EXERCISE TASK: Reproduce the lines below, substituting "control" for every occurrence of "button" and leaving everything else unchanged.

GIVEN DATA:
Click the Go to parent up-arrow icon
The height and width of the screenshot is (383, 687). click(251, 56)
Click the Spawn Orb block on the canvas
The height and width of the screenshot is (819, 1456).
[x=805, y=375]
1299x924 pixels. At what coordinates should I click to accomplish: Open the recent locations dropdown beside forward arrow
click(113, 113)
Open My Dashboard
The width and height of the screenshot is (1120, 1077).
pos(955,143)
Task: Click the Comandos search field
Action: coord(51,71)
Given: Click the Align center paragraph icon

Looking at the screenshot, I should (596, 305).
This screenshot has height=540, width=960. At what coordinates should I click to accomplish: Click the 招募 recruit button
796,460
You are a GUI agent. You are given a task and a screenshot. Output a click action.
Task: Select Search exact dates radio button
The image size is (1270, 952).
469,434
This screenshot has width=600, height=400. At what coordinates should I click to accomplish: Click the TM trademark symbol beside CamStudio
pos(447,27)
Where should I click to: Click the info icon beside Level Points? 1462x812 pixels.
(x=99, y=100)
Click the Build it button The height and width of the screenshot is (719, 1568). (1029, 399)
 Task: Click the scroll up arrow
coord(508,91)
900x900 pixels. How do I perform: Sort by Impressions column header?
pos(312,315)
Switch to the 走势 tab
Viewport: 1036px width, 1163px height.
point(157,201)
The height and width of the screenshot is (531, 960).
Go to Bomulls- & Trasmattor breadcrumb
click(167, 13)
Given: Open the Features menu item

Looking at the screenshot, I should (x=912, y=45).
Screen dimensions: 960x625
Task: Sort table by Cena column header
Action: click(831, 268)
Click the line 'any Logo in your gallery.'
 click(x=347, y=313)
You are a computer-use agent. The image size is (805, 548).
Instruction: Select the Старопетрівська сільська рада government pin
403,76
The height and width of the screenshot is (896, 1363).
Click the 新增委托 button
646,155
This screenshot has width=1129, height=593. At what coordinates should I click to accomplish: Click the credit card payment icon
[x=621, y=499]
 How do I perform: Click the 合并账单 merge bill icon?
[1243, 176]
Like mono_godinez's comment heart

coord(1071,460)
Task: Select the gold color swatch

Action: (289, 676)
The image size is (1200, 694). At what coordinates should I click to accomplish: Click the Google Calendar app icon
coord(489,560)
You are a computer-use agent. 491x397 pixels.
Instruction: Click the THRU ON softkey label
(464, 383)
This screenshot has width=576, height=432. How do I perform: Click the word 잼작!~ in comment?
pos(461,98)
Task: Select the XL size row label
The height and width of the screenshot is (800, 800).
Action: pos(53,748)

THE COMPLETED TASK:
Click the Go to parent up-arrow icon
The height and width of the screenshot is (383, 687). click(251, 56)
Click the Spawn Orb block on the canvas
The height and width of the screenshot is (819, 1456).
[x=805, y=375]
1299x924 pixels. At what coordinates should I click to accomplish: Open the recent locations dropdown beside forward arrow
click(113, 113)
Open My Dashboard
The width and height of the screenshot is (1120, 1077).
pos(955,143)
Task: Click the Comandos search field
Action: coord(51,71)
Given: Click the Align center paragraph icon

Looking at the screenshot, I should (596, 305).
This screenshot has height=540, width=960. At what coordinates should I click to accomplish: Click the 招募 recruit control
796,460
You are a GUI agent. You are given a task and a screenshot. Output a click action.
Task: Select Search exact dates radio control
The image size is (1270, 952).
469,434
This screenshot has width=600, height=400. At what coordinates should I click to accomplish: Click the TM trademark symbol beside CamStudio
pos(447,27)
Where should I click to: Click the info icon beside Level Points? 1462x812 pixels.
(x=99, y=100)
Click the Build it control The height and width of the screenshot is (719, 1568). (1029, 399)
 Task: Click the scroll up arrow
coord(508,91)
900x900 pixels. How do I perform: Sort by Impressions column header?
pos(312,315)
Switch to the 走势 tab
Viewport: 1036px width, 1163px height.
point(157,201)
The height and width of the screenshot is (531, 960).
Go to Bomulls- & Trasmattor breadcrumb
click(167, 13)
Given: Open the Features menu item

Looking at the screenshot, I should (x=912, y=45).
Screen dimensions: 960x625
Task: Sort table by Cena column header
Action: click(831, 268)
Click the line 'any Logo in your gallery.'
 click(x=347, y=313)
You are a computer-use agent. The image size is (805, 548).
Instruction: Select the Старопетрівська сільська рада government pin
403,76
The height and width of the screenshot is (896, 1363).
Click the 新增委托 control
646,155
This screenshot has width=1129, height=593. At what coordinates should I click to accomplish: Click the credit card payment icon
[x=621, y=499]
 How do I perform: Click the 合并账单 merge bill icon?
[1243, 176]
Like mono_godinez's comment heart

coord(1071,460)
Task: Select the gold color swatch

Action: (289, 676)
The image size is (1200, 694). At what coordinates should I click to accomplish: Click the Google Calendar app icon
coord(489,560)
You are a computer-use agent. 491x397 pixels.
Instruction: Click the THRU ON softkey label
(464, 383)
This screenshot has width=576, height=432. How do I perform: Click the word 잼작!~ in comment?
pos(461,98)
Task: Select the XL size row label
The height and width of the screenshot is (800, 800).
Action: pos(53,748)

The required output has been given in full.